Birmingham-Southern College (BSC) - Conduct bank and in-stream restoration at Turkey Creek Nature Preserve along 100 linear feet to support the Vermillion darter, found nowhere else in the world except Turkey Creek. The project will reduce sediment which will significantly contribute to the vermilion darter's range and decrease population isolation. Additionally, a stream-bank access point and pavilion will be constructed. Partners include: Freshwater Land Trust; The City of Pinson; BSC's Urban Environmental Studies Program; Stoneshovel; Cawaco Resource Conservation & Development Council; Greater Alabama Council of the Boy Scouts of America; Alabama Master Naturalist Program; Friends of Turkey Creek; and the Alabama Department of Environmental Management.
Alma Bryant High School - Restore 20,000 square feet of oyster reefs in southwest coastal Alabama and expand hands-on curriculum for aquaculture and marine biology students. High school students will grow and deploy oysters to a local oyster preserve. Students will monitor the success of their efforts and share information with other schools and local citizens. Partners include: South Mobile County Education Foundation; Steve Crockett oyster farm; Auburn University Shellfish Lab; Mobile Bay Oyster Gardening Program; and Auburn University Marine Extension and Research Center.
Northwest Florida State College Foundation - Restore 3,600 square feet of valuable intertidal habitat at Eden Gardens State Park, reversing oyster habitat degradation resulting from substrate removal through dredging, as well as salt marsh erosion due to anthropogenic and natural forces. Volunteers will place substrate for oyster settlement and plant native, emergent salt marsh vegetation. The restoration site will serve as the focus for three educational outreach programs: teaching students through the Grasses in Classes program; involving the community through the OYSTER shell recycling program with local restaurants; and engaging park visitors through a new interpretive program. Partners include the Walton County School District; Florida Department of Environmental Protection; U.S. Fish and Wildlife Service Coastal Program; Buster's Oyster Bar; Stinky's Fish Camp; Back Porch Restaurant; Choctawhatchee Basin Alliance; and the E.O. Dunn Foundation.
┄┄┄┄┄┄┄┄┄┄┄┄┄┄┄┄┄┄┄┄
● **What is being asked**: Summarize the excerpted text in three sentences, one for each project.

● **Entries supplied**:
┄┄┄┄┄┄┄┄┄┄┄┄┄┄┄┄┄┄┄┄
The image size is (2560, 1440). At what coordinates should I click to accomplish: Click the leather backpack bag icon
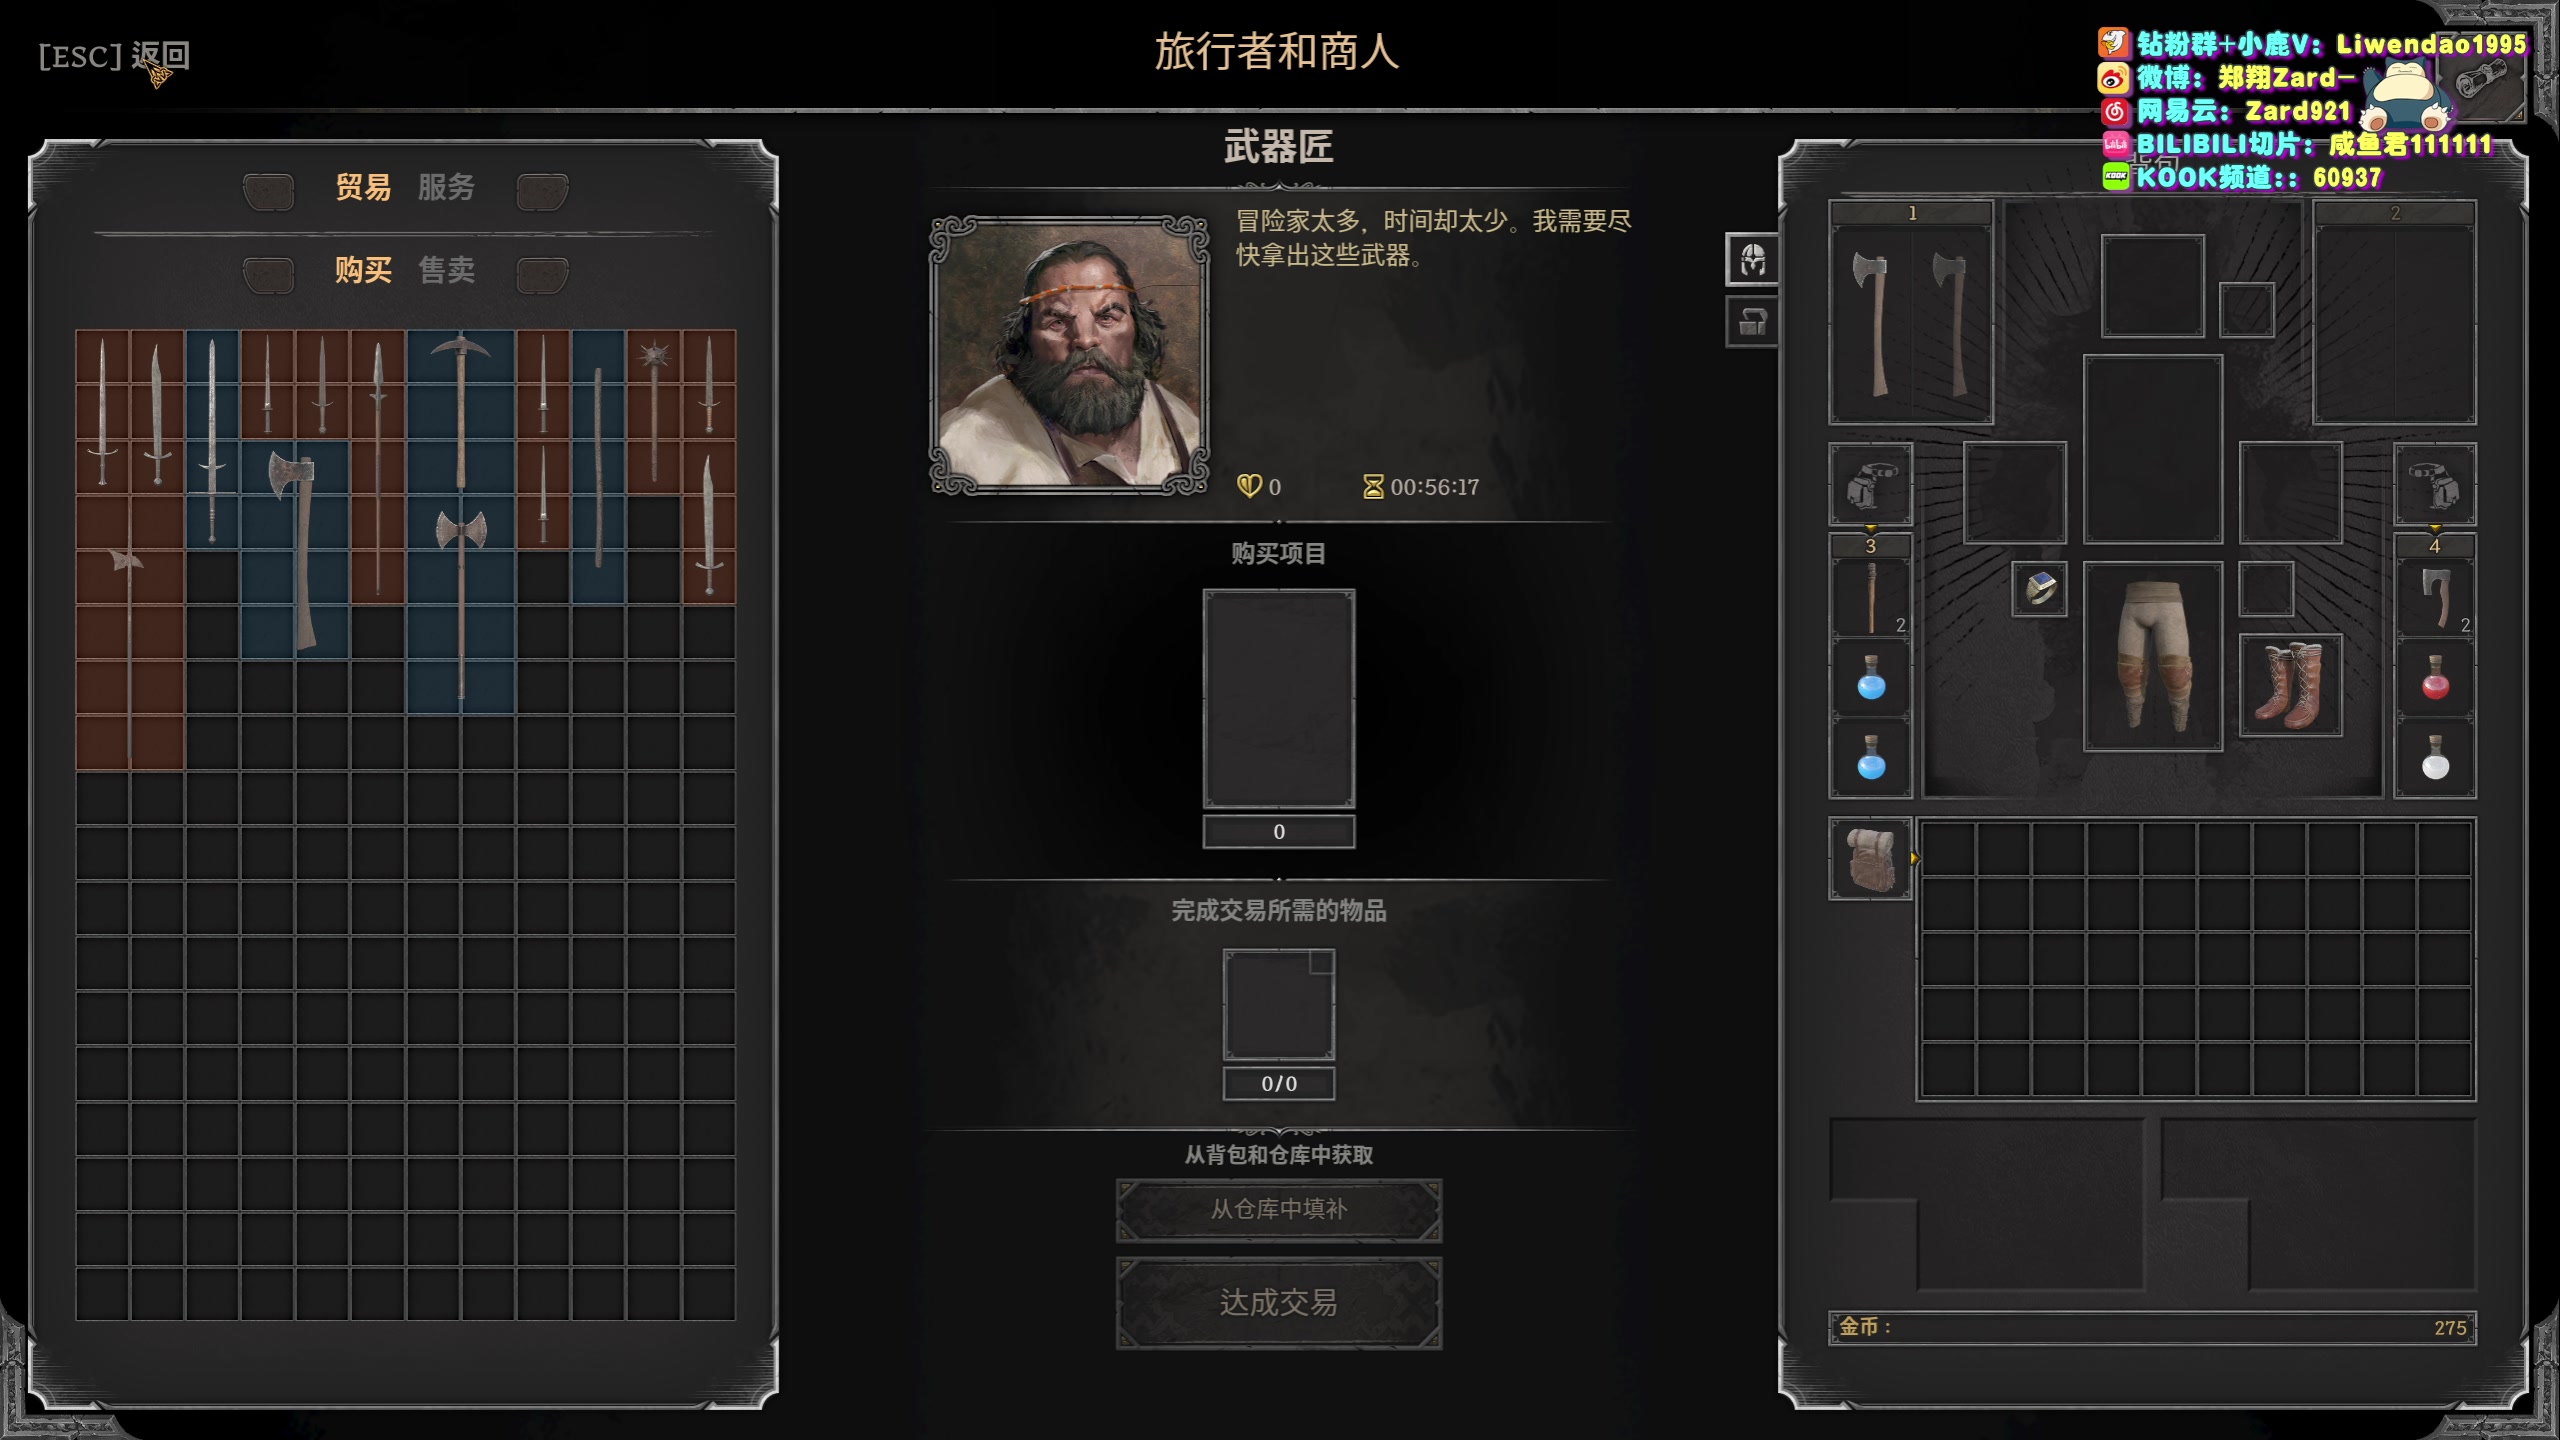(1870, 858)
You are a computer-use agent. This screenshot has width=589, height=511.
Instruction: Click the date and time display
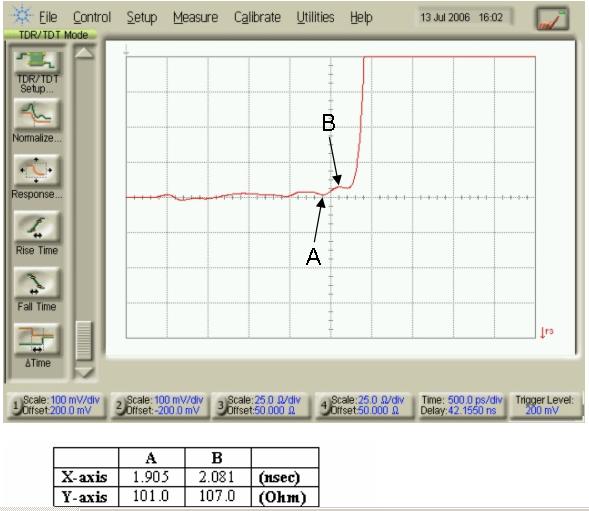point(462,17)
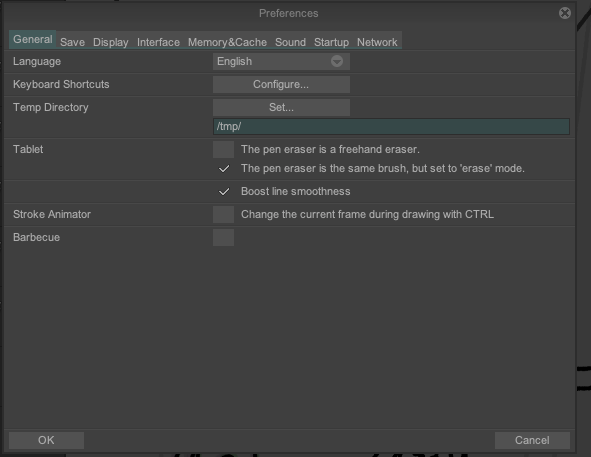591x457 pixels.
Task: Click the Language dropdown arrow icon
Action: tap(337, 61)
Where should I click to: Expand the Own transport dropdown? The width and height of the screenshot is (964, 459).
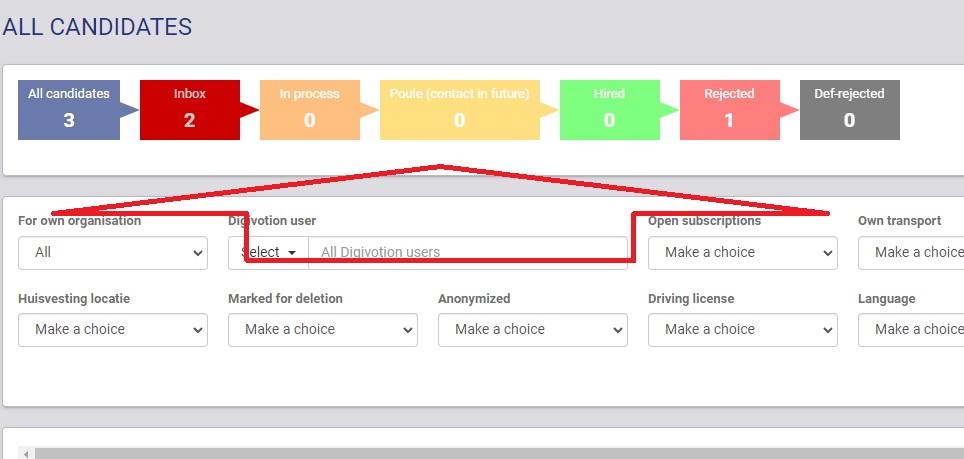[912, 253]
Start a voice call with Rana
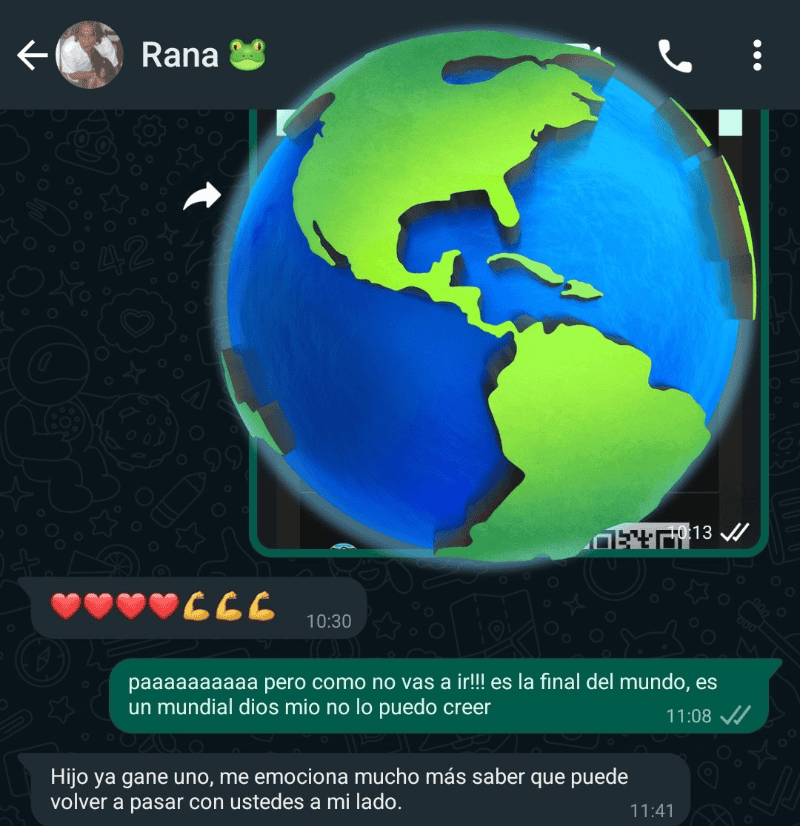800x826 pixels. [675, 55]
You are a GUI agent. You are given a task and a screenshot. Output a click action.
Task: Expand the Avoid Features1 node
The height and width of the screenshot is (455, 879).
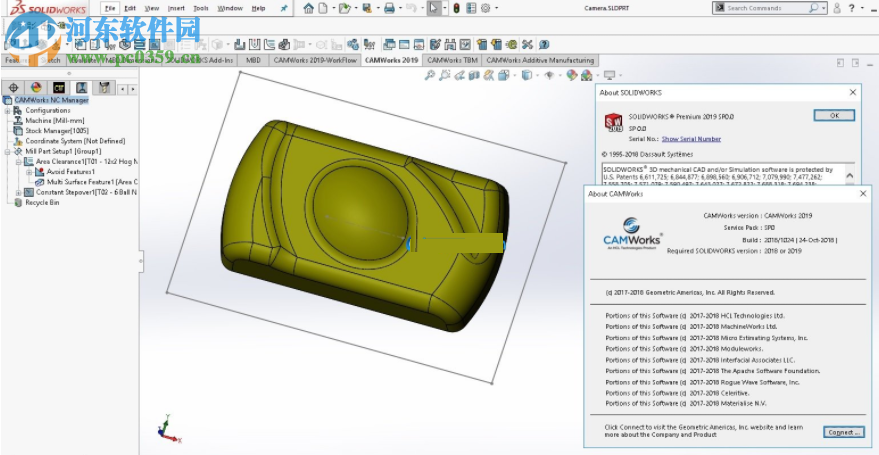29,172
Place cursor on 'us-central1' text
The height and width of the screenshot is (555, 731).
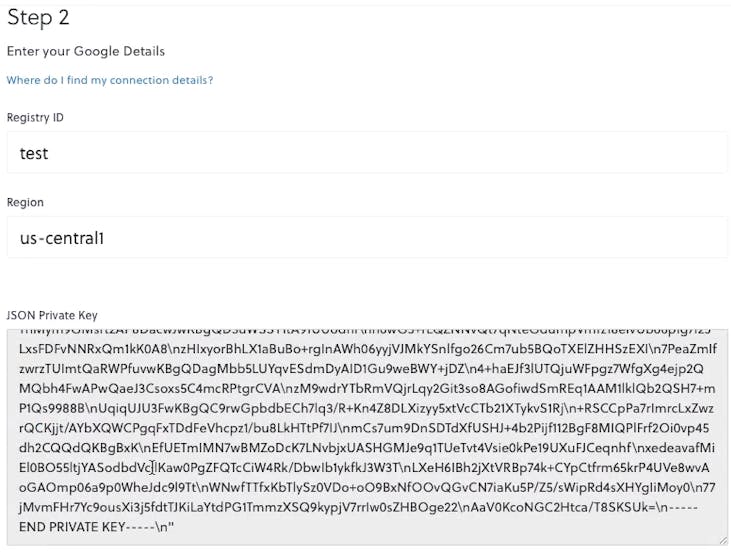[x=62, y=238]
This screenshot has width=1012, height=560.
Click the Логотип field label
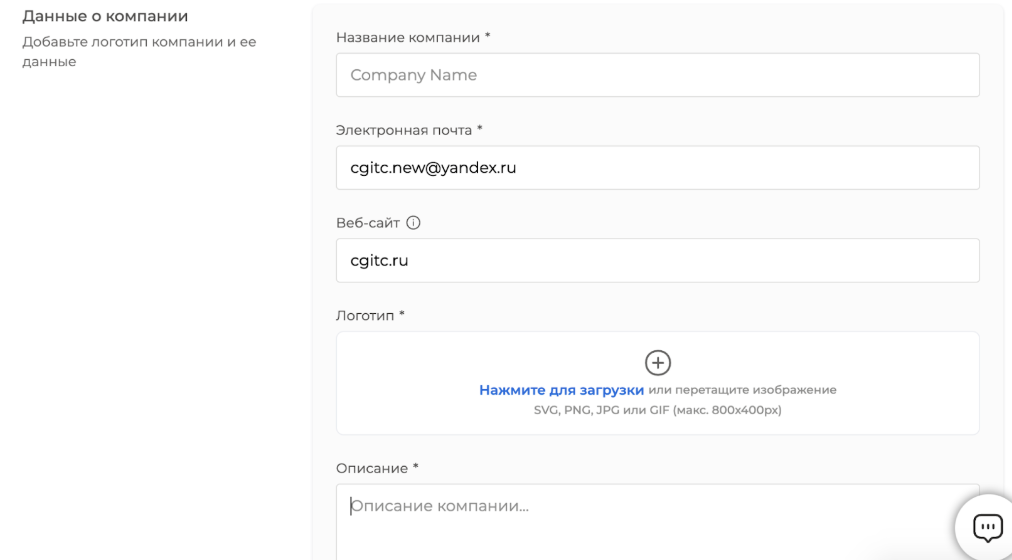pyautogui.click(x=364, y=316)
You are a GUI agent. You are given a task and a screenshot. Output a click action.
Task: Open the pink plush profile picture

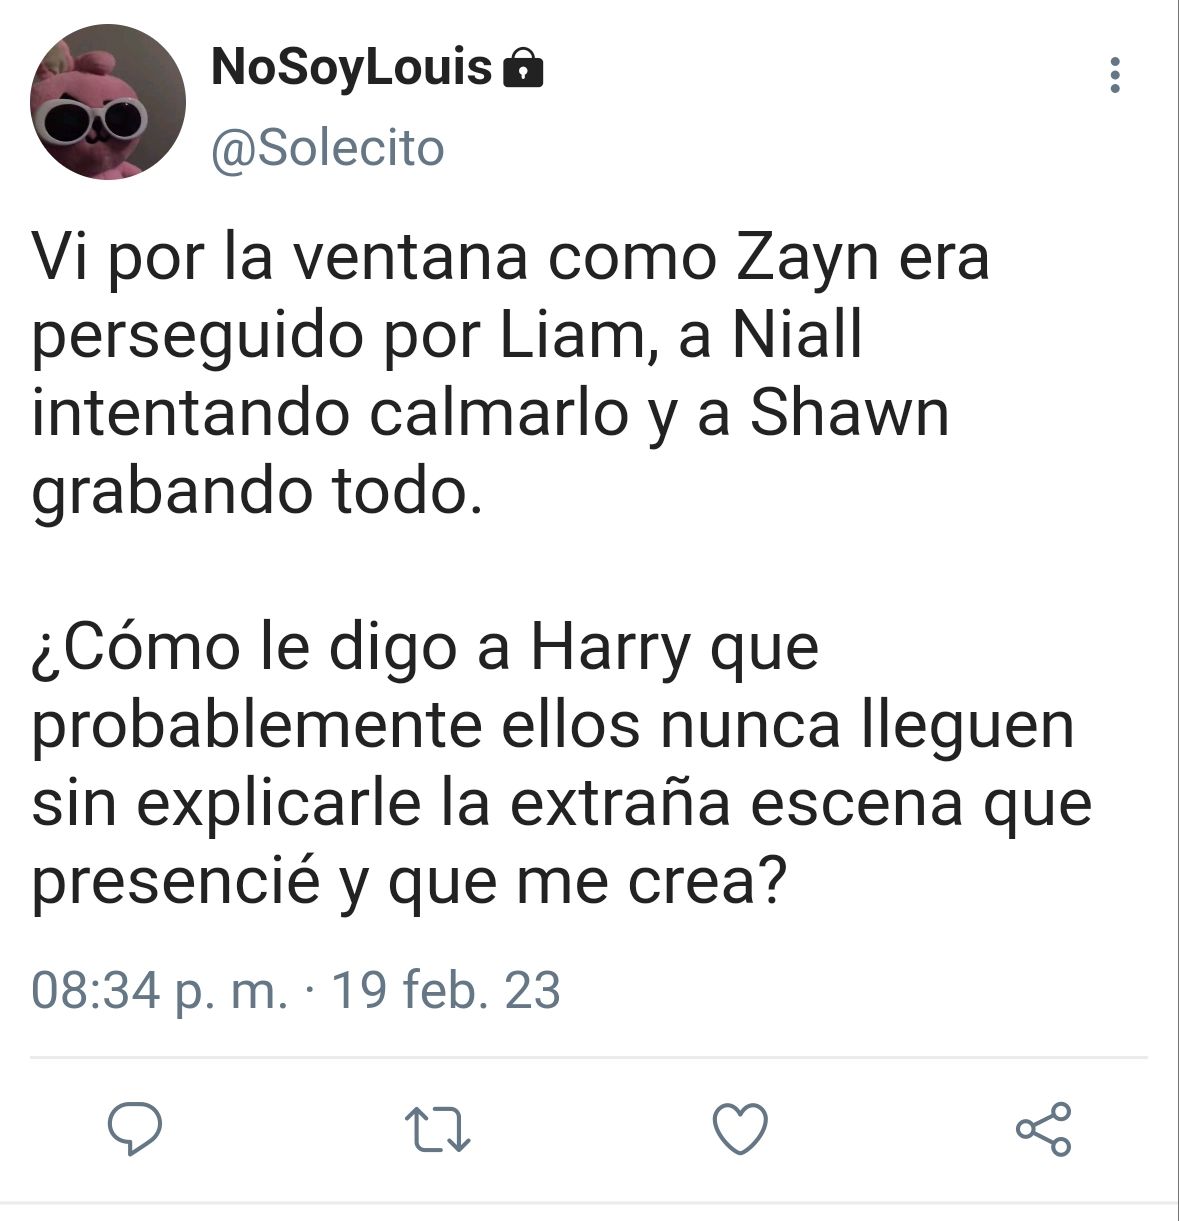(x=108, y=102)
┄┄┄┄┄┄┄┄┄┄┄┄┄┄┄┄┄┄┄┄
● **Written answer**: Birmingham-Southern College will conduct bank and in-stream restoration along 100 linear feet at Turkey Creek Nature Preserve to support the vermilion darter, which is found nowhere else in the world, by reducing sediment, and it will also build a stream-bank access point and pavilion. Alma Bryant High School will restore 20,000 square feet of oyster reefs in southwest coastal Alabama, with students growing and deploying oysters to a local preserve, monitoring the results, and sharing information with other schools and local citizens. Northwest Florida State College Foundation will restore 3,600 square feet of intertidal habitat at Eden Gardens State Park, where volunteers will place oyster substrate and plant native salt marsh vegetation, and the site will serve as the focus for three educational outreach programs.